吳劍華 王一川 李彥霖 劉小靜
患者女性,57歲,以“左面部腫塊伴間斷鼻出血15 d”主訴入院。15 d前患者出現左面部腫塊,伴間斷鼻出血,無頭暈頭痛、心慌氣短,遂于我院耳鼻喉科門診就診,以“左面部腫塊性質待定”收治。入院查體:左側眶下區域略高,腫塊直徑約1 cm,邊緣模糊,質地堅韌,壓痛,無起伏感。腹軟,無壓痛、反跳痛,肋下3 cm可觸及肝臟,質地堅硬,無壓痛。輔助檢查:鼻竇ct顯示,左側篩竇及上頜竇均有軟組織密度影。實驗室檢查發現患者丙型肝炎抗體陽性,高靈敏度HCV-RNA 4.45E+4 IU/mL,腫瘤標志物陽性。轉傳染病科予索磷布韋維帕他韋抗HCV病毒及保肝治療,進一步明確肝轉移瘤的性質。轉科后行PET-CT檢查,結果示左篩竇、上頜竇軟組織腫塊,兩肺多發小結節,肝臟和脾臟有多發低密度陰影,多臟器局部糖代謝影增高。為明確左上頜竇腫塊及局灶性肝損害,先給予患者中鼻道新生物活檢,病理結果未發現惡性組織,但結合PET-CT,仍高度懷疑腫瘤;后在醫生多次建議下,患者同意行超聲引導下肝占位穿刺活檢術,病理結果示肝組織內彌漫性大b細胞淋巴瘤浸潤(生發中心型)。結合病史、查體及輔助檢查,明確診斷“彌漫性大B細胞淋巴瘤(生發中心型)伴丙型肝炎”明確。在抗HCV病毒及保肝對癥治療同時,患者轉血液內科接受進一步治療。

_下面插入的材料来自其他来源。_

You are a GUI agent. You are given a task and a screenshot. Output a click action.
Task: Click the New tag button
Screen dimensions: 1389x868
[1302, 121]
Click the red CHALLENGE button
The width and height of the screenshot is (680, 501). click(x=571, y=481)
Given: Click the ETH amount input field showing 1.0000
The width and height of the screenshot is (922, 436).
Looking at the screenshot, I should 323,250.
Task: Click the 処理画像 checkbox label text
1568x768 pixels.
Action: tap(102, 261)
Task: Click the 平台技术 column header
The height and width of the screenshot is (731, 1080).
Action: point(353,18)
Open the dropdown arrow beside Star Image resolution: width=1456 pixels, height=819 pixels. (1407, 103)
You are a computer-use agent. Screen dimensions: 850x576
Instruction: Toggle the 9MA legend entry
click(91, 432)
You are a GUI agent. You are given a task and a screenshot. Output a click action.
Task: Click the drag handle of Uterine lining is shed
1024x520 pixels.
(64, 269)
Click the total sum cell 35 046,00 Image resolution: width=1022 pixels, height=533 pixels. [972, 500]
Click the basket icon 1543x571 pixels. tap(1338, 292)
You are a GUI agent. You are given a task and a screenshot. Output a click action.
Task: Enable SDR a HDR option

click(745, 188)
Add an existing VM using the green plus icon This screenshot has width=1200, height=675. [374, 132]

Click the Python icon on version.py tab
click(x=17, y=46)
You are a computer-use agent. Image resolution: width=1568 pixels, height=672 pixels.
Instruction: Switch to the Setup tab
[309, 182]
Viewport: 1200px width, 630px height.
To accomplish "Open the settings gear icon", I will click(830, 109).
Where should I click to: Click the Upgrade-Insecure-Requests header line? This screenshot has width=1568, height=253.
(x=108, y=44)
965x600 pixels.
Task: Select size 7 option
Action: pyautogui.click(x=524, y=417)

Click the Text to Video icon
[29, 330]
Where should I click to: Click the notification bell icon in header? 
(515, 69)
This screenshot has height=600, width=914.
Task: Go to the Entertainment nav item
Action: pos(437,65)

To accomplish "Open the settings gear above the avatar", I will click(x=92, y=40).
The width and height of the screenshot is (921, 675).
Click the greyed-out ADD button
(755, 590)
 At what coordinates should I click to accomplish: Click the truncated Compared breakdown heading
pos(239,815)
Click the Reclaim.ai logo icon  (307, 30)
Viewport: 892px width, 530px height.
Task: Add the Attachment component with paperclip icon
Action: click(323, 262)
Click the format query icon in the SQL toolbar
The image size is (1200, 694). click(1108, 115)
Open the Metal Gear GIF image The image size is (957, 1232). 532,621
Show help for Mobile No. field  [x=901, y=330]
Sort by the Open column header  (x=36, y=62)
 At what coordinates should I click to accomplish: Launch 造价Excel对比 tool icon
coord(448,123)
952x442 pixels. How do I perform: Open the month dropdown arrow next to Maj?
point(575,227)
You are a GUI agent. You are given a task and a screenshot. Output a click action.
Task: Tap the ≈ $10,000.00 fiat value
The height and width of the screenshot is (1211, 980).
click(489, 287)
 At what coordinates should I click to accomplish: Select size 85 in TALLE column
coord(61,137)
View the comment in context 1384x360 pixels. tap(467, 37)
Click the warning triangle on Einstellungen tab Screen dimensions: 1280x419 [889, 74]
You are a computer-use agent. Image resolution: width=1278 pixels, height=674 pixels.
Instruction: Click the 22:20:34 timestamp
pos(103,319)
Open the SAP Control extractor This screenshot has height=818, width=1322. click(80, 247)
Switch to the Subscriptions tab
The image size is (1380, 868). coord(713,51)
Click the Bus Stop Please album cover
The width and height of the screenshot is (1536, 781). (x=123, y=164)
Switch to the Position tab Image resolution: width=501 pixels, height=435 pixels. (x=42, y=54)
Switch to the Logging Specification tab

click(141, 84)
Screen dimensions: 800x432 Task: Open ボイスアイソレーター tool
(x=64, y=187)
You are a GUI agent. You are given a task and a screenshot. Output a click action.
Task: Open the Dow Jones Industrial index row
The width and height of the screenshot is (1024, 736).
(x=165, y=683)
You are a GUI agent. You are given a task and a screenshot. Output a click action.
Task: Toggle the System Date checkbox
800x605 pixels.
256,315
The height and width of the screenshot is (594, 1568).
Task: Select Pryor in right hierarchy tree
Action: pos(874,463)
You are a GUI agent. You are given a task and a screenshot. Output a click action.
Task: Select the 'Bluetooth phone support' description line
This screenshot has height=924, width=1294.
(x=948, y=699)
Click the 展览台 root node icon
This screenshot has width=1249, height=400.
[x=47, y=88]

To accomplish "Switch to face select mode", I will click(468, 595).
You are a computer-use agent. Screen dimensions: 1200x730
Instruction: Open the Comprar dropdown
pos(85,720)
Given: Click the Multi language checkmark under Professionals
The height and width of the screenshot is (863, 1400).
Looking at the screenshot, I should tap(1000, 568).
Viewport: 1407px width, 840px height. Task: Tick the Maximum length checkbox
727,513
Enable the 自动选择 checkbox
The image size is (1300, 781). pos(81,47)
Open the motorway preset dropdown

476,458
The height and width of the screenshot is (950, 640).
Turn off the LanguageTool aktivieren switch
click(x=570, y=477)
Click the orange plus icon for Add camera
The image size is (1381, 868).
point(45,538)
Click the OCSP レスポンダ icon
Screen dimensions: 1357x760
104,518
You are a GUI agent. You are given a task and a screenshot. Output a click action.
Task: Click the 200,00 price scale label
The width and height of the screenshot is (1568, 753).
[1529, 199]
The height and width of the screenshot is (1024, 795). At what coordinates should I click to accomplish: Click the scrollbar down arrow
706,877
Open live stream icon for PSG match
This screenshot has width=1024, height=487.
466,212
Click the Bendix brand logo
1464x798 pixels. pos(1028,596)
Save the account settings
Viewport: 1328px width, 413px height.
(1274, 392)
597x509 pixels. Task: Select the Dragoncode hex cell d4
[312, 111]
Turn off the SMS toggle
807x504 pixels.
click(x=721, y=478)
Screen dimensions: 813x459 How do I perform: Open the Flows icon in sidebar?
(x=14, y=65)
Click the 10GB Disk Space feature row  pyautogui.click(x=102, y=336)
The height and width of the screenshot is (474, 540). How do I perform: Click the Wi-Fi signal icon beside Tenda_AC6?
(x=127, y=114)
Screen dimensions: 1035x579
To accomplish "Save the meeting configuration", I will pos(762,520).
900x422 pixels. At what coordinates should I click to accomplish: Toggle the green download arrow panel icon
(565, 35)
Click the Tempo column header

討論彌漫性大B細胞淋巴瘤(diffuse large b-cell lymphoma,DLBCL)是成人最常見的淋巴惡性腫瘤。病因未明,常發病于60至70歲,除環境和遺傳因素,DLBCL發病與病毒感染有重要關系,包括EBV,HCV,HIV以及HHV8[1]。原發DLBCL中,HCV感染淋巴細胞在細胞轉化中可起直接作用,通過膜受體激活B細胞[2],導致淋巴細胞的活化和增殖,也可產生腫瘤抑制基因和原癌基因的突變[3]。HCV陽性的DLBCL患者通常有較長的感染史,淋巴瘤多為繼發轉變來,常侵犯結外器官包括脾,肝和胃[2,4];本例患者以左面部腫塊伴間斷鼻出血為首發癥狀,在臨床中較為少見,易與鼻及鼻竇腫瘤混淆,鼻部CT及活檢可資鑒別。DLBCL最佳的診斷方法是手術切除活檢,對于不適用手術或風險過高的患者,可采用針核活檢和內窺鏡活檢,但細針穿刺不能作為診斷DLBCL的唯一依據。所有病例的DLBCL的形態學診斷均應通過免疫表型檢查來確定,免疫組織化學或流式細胞術或兩者結合。本例患者前期拒絕診斷性活檢導致無法早期明確診斷,后在醫生多次建議下,患者同意行超聲引導下肝占位穿刺活檢術最終明確病灶。HCV感染可以改變DLBCL患者的生存,而持續的病毒學應答(sustained virologic response,SVR)可以顯著改善預后[5]。故對于此類患者,抗病毒治療應是治療中重要組成部分,有助于改善整體生存[6];部分病例中,當抗病毒治療使SVR達到要求,即使沒有化療,惰性淋巴瘤患者也可緩解[7]。而對于侵襲性更強的淋巴瘤,抗病毒治療和化療的結合更有效[8]。近年來出現了新的強直接抗病毒藥物(DAAs),安全性高,治療時間短,副作用少,療效接近100%,有可能根除HCV感染,并且有助于預防DLBCL復發[5,9-10]。但是這種新的治療方法將非常昂貴,需要較長時間才能讓所有患者都能接受這種治療[5,11]。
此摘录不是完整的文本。